With 100% segwit transactions, what would be the max number of transaction confirmation possible on a block?

And, how many utxo can be updated by a block full of segwit transactions?

Answer 1

Very interesting question, let's see what the smallest transaction we can build is. For it to be minimal it has to be a single input and a single output. The non-segwit part would look something like this:

• 4 bytes version
• 1 byte input count
• Input
  • 36 bytes outpoint
  • 1 byte scriptSigLen (0x00)
  • 0 bytes scriptSig
  • 4 bytes sequence
• 1 byte output count
  • 8 bytes value
  • 1 byte scriptPubKeyLen
  • 22 bytes scriptPubKey (0x0014{20-byte keyhash})
• 4 bytes locktime

This sums up to a total of 82 bytes for the non-witness part. So with a total non-witness blocksize of 1 million bytes we get a maximum of 12195 transactions. Assuming that all spent outputs were P2WPKH the witness part for each transaction consists of two pushes: one for the signature and one for the pubkey. These are around 72 bytes and 33 bytes long, and each need a length prefix of 1 byte. Additionally there is 1 byte witness version. So the total witness size is 108 bytes. With 3 MB of space in the witness block left, this brings us to about 27777 witnesses per block. So the limiting factor is the space in the non-witness part of the block, so that's the final number that we should consider.

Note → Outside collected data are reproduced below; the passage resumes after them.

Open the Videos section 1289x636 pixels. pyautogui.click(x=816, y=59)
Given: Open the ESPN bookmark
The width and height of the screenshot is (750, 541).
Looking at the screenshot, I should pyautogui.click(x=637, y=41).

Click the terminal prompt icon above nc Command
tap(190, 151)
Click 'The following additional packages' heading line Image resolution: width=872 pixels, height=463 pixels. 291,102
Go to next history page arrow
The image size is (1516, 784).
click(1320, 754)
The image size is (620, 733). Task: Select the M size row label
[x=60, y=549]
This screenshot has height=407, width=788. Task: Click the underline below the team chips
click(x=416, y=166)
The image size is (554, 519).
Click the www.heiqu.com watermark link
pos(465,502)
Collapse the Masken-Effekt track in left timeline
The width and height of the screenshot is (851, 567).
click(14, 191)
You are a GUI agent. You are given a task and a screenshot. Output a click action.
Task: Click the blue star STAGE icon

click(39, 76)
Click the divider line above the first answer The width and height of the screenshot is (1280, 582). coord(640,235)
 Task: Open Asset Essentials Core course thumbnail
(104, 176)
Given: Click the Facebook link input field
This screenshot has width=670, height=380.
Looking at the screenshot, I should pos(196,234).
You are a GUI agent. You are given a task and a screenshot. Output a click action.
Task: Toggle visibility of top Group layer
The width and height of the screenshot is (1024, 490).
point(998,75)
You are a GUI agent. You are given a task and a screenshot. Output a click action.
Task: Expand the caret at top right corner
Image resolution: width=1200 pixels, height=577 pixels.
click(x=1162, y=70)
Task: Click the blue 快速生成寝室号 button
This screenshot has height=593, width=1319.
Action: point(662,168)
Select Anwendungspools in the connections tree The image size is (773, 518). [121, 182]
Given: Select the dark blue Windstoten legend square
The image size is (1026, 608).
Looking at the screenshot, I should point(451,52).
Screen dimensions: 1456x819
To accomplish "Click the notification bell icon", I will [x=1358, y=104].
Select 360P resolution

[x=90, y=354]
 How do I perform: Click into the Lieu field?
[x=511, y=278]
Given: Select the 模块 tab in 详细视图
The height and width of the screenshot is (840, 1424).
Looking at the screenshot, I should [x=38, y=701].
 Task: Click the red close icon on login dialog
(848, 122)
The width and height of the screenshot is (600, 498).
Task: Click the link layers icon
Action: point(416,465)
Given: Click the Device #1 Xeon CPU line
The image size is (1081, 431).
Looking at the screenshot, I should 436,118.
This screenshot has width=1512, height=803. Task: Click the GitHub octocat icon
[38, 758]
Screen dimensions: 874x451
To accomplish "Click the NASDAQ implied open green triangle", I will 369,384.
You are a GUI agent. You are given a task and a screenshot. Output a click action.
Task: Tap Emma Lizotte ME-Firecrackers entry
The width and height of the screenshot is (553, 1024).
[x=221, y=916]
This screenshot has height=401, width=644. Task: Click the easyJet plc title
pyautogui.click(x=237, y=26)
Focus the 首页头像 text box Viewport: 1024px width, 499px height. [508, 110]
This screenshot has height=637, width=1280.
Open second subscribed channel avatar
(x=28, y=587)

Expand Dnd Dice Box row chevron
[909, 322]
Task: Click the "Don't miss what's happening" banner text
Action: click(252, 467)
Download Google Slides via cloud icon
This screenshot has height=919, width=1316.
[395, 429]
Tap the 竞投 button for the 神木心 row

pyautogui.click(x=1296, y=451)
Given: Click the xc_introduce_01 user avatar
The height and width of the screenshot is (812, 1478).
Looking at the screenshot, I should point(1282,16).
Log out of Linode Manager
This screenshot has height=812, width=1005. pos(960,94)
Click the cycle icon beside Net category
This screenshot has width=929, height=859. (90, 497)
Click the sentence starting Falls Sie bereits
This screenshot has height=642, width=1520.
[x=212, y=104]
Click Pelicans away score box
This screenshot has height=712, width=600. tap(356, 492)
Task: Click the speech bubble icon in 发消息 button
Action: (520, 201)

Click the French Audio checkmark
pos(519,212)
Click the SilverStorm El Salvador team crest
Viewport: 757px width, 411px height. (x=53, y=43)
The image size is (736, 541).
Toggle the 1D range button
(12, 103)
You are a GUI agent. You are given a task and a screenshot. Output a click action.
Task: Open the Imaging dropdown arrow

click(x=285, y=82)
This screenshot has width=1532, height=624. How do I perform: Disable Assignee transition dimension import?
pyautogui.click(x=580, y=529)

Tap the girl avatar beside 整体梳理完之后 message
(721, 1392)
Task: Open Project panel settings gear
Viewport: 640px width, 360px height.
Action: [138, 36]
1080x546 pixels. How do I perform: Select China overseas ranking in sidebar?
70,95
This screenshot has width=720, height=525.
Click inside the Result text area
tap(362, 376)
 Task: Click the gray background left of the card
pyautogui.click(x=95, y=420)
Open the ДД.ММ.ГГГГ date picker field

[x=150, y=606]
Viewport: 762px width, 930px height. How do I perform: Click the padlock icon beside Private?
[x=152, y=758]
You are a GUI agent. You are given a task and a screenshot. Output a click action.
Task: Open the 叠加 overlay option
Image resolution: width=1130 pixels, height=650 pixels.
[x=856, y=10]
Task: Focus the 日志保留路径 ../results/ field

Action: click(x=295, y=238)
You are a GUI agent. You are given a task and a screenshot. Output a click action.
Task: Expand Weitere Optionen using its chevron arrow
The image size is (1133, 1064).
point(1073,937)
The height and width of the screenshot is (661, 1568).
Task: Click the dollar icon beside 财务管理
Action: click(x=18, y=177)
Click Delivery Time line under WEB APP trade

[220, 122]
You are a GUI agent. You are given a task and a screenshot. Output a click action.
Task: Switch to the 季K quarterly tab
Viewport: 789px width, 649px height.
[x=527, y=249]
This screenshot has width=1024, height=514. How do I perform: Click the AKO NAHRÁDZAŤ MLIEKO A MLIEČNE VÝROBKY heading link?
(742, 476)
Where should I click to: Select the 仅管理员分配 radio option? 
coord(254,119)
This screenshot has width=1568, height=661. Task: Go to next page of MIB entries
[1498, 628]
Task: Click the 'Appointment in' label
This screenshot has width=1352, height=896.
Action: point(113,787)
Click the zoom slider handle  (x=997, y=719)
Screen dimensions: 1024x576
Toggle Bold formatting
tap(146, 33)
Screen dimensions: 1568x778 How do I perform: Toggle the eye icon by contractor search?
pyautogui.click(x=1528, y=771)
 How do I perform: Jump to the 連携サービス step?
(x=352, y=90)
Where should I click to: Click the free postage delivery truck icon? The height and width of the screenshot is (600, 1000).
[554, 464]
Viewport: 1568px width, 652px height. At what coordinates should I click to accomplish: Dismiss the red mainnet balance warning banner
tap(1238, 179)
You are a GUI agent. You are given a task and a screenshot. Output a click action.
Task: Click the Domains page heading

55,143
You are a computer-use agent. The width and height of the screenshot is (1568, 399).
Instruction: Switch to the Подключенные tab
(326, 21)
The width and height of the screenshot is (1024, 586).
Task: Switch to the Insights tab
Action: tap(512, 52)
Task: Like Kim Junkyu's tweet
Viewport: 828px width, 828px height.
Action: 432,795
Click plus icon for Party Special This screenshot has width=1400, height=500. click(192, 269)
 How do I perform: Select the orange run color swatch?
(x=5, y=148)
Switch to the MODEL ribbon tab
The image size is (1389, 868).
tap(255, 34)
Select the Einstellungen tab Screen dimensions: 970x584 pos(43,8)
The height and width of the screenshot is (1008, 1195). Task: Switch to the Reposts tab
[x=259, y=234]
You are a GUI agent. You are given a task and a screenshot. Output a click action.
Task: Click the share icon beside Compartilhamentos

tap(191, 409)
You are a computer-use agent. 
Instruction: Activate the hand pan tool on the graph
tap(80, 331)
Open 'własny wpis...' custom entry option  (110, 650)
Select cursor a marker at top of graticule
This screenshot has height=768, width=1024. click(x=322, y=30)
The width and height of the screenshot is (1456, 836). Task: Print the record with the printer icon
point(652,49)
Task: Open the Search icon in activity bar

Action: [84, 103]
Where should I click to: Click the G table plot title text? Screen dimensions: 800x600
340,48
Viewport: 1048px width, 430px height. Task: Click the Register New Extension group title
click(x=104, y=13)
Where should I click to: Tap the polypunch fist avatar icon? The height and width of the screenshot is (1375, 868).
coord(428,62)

Notice that I used the non-segwit serialization for the non-segwit part since that is what non-upgraded nodes will enfore. Notice also that this is an extreme example, since most transactions are not single-input-single-output. A corresponding non-segwit transaction would have a size of 192 bytes, which, together with the 1MB size limit brings us to 5208 transactions per block, compared to 12195 max segwit transaction per block.

The second part of your question regarding maximum UTXO in a block is rather easy. We'd like to amortize the overhead from the transaction structure, and maximize inputs + outputs. Since inputs are larger than outputs we will simple use a single input and compute the maximum number of outputs that fits in a block which is 32256. Since the outputs are non-segwit data, it also changes minimally from before the segwit activation (only the signature from the one input is moved to the segwit part). Therefore the maximum UTXO churn is 1 UTXO gets removed, 32256 get added. For comparison, without segwit the maximum number added was 32252. Notice that there may be other limits that I haven't considered, but this definitely are the upper limits, and these limits are unlikely to have changed during the activation of segwit.